Coppa Interamnia, sì alle autorizzazioni per ospitare i duemila atleti nelle scuole

30 Giugno 2018

Nel tritacarne in cui ha dovuto subito infilarsi Gianguido D’Alberto un posto di rilievo tocca alla Coppa Interamnia di pallamano, che dal 5 all’11 luglio prossimi tornerà a fare di Teramo una città...

Nel tritacarne in cui ha dovuto subito infilarsi Gianguido D’Alberto un posto di rilievo tocca alla Coppa Interamnia di pallamano, che dal 5 all’11 luglio prossimi tornerà a fare di Teramo una città aperta a giovani atleti di tutto il mondo. «Mai come quest’anno la Coppa corre sul filo», ha detto ieri il patron dell’evento Pierluigi Montauti, e il riferimento è alle tradizionali difficoltà organizzative che accompagnano la preparazione del torneo. Queste difficoltà, nell’anno di grazia 2018, sono state ulteriormente aggravate dai sette mesi di commissariamento del Comune, dai quali Teramo sta uscendo solo ora. E il motivo è presto detto con le parole di Montauti: «Al commissario, della Coppa, non interessava nulla». Gianguido D’Alberto, appena eletto, ha dovuto prendere in mano partendo da zero una situazione che, visti i tempi stretti, si stava facendo disperata.
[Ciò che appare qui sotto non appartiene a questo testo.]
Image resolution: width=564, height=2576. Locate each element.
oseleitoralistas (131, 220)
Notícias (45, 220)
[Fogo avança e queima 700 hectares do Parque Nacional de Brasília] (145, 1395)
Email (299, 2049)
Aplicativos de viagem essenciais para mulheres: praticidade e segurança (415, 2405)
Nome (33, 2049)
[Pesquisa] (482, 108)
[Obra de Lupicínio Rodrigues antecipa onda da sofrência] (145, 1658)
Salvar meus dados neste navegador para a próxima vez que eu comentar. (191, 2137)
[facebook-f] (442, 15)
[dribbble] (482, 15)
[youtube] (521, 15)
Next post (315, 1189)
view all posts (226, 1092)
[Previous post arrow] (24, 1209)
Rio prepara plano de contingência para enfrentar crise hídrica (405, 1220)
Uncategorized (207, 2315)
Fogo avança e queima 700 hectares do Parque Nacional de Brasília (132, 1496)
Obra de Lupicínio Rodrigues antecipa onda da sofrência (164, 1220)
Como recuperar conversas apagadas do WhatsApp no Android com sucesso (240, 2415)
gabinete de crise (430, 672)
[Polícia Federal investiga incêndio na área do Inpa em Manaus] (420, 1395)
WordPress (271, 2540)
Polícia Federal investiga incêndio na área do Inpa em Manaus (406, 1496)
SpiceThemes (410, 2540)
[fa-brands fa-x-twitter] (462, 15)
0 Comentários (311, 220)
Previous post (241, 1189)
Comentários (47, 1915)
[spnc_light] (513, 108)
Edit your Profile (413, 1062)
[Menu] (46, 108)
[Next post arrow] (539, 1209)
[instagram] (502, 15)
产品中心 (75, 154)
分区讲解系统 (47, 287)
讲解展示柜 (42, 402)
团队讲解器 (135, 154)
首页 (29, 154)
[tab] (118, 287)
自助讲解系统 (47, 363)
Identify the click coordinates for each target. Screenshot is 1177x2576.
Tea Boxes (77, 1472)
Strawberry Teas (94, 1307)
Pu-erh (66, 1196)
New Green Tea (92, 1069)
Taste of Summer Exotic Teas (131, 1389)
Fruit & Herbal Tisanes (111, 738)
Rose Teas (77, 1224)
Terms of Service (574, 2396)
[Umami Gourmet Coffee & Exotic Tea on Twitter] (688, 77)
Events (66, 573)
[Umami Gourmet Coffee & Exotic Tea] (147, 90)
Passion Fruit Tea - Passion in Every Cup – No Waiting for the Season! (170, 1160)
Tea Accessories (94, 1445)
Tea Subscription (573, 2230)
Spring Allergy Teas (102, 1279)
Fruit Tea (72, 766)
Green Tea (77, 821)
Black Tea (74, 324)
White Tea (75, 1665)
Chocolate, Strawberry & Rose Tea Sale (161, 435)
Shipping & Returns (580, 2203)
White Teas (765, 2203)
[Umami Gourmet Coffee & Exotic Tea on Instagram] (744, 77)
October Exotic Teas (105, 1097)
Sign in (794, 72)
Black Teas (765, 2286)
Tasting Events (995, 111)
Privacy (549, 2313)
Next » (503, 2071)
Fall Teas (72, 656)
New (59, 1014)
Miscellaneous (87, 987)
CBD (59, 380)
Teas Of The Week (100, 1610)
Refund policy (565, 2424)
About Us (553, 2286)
Ieri sera il neo sindaco ha dichiarato: «Stiamo lavorando per mettere a punto tutte le autorizzazioni, a partire da quella per l’utilizzo delle scuole come alloggi per gli atleti». Si tratta di ospitare 1.800-2.000 persone, non è uno scherzo. Ovviamente queste autorizzazioni le firmano i dirigenti del Comune, ma senza l’impulso dell’organo politico non si muove nulla. Nei prossimi giorni D’Alberto, che non ha ancora una giunta e quindi non può delegare la questione ad alcuno, dovrà occuparsi in prima persona anche del problema Coppa. (d.v.)